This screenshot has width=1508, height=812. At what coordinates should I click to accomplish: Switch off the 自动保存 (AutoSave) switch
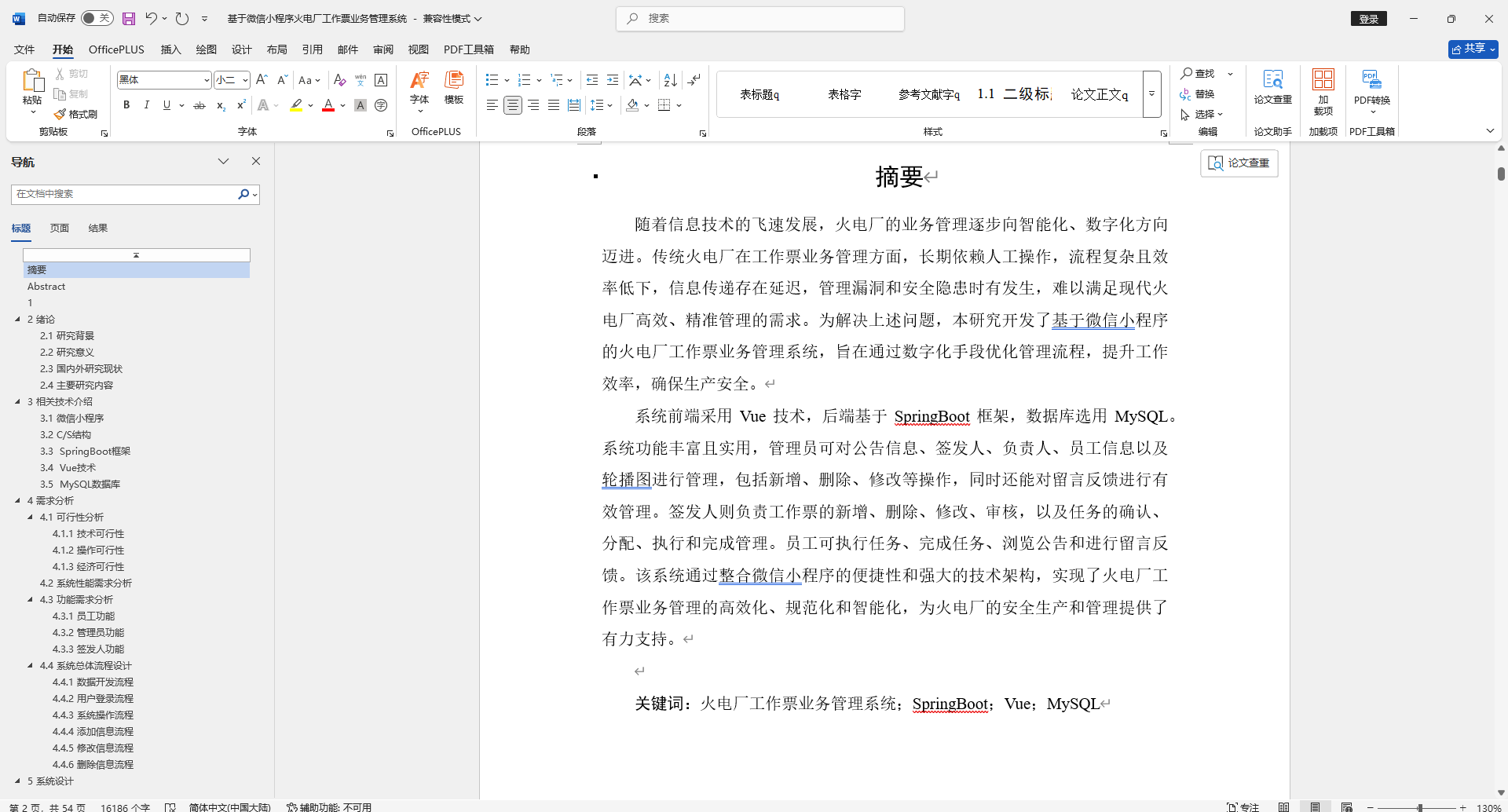tap(97, 17)
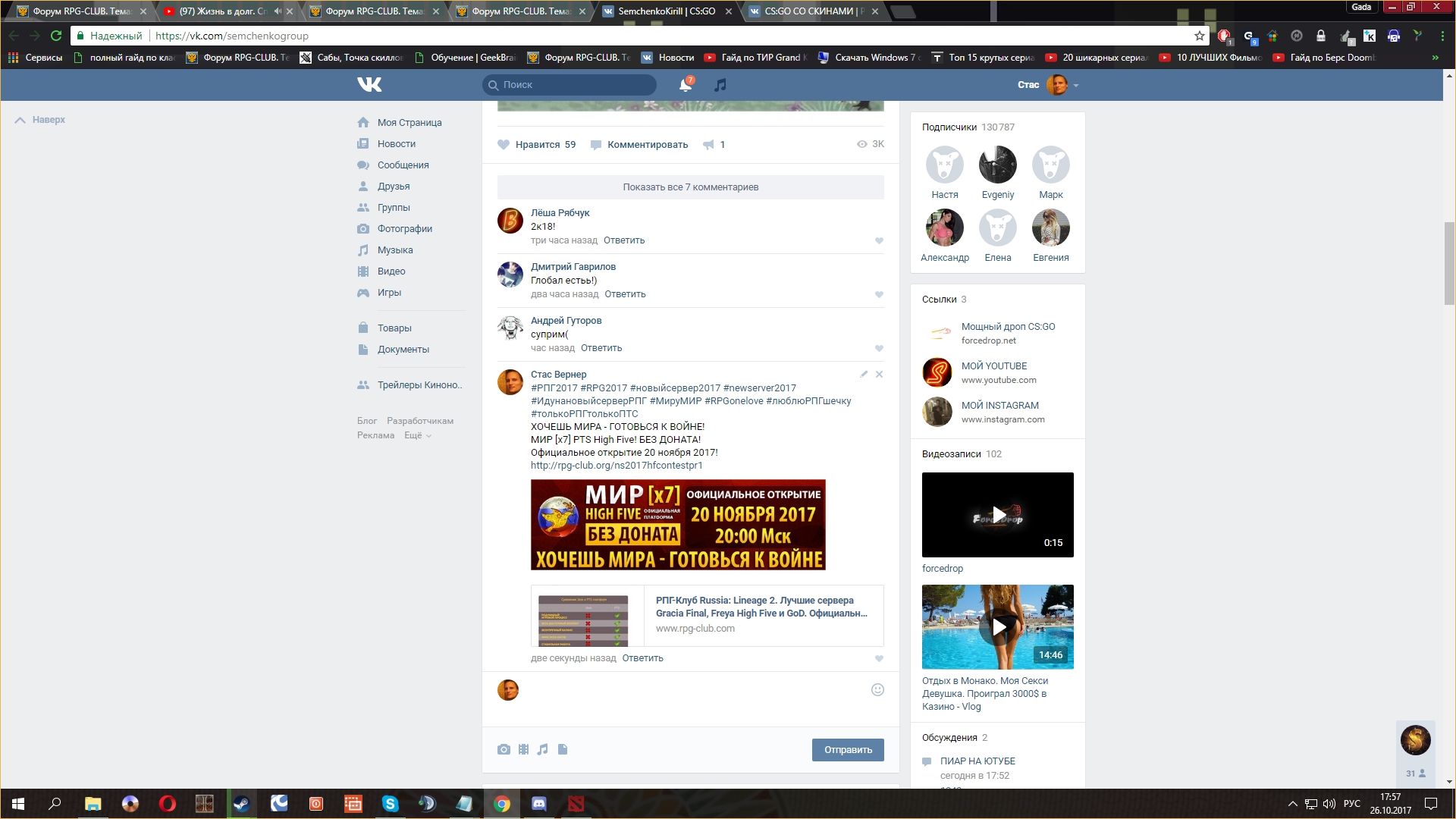Viewport: 1456px width, 819px height.
Task: Open the rpg-club.org contest link
Action: [x=617, y=466]
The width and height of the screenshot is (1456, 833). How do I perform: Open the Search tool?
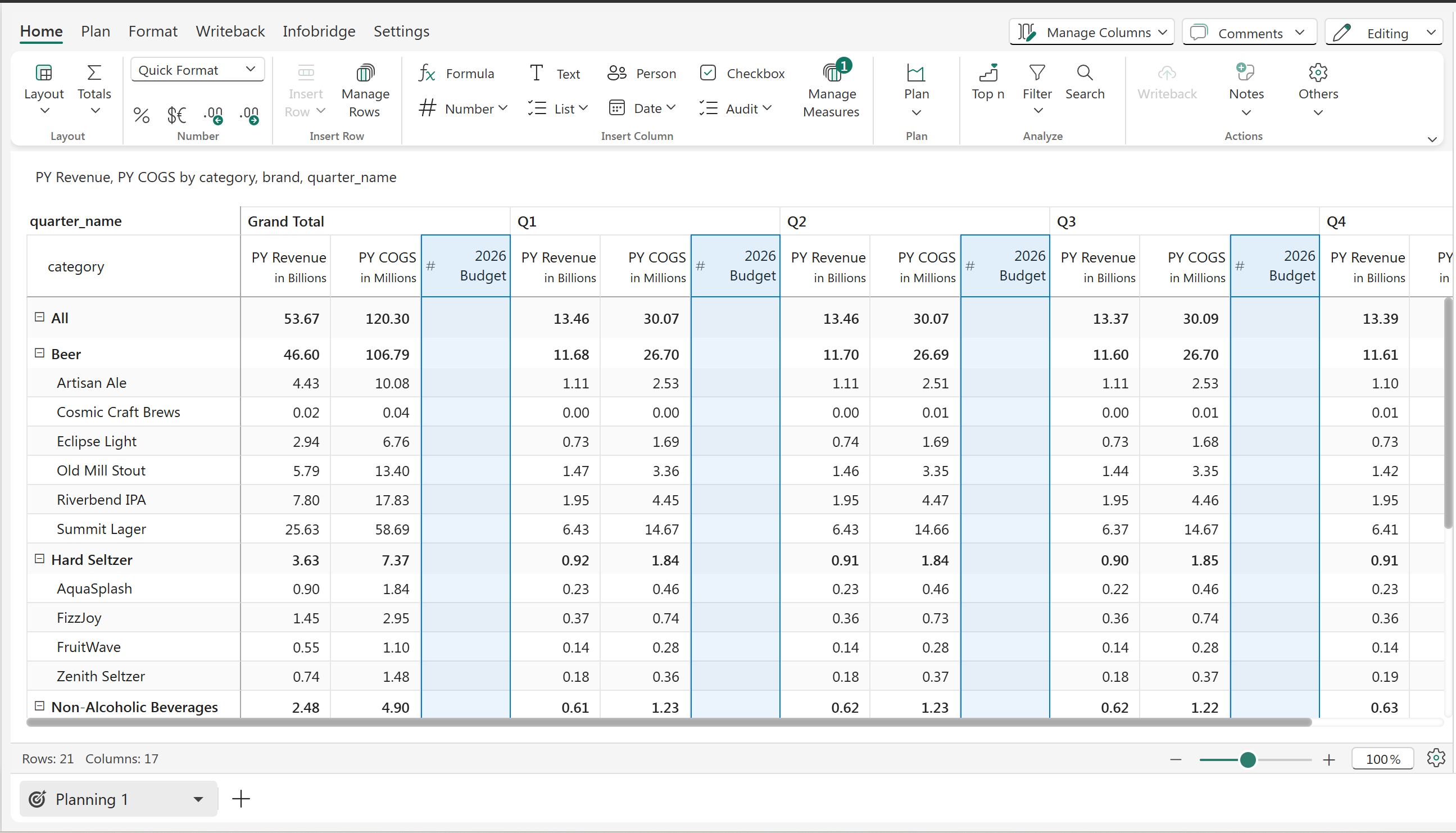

──────────

* Instructions for the task *
Reproduce all of the material exactly, apart from the pictures.

* Task result *
This screenshot has width=1508, height=812. At what coordinates should I click to accomplish: Switch off the 自动保存 (AutoSave) switch
tap(97, 17)
Viewport: 1456px width, 819px height.
Task: Open the rpg-club.org contest link
Action: [x=617, y=466]
The width and height of the screenshot is (1456, 833). How do I perform: Open the Search tool?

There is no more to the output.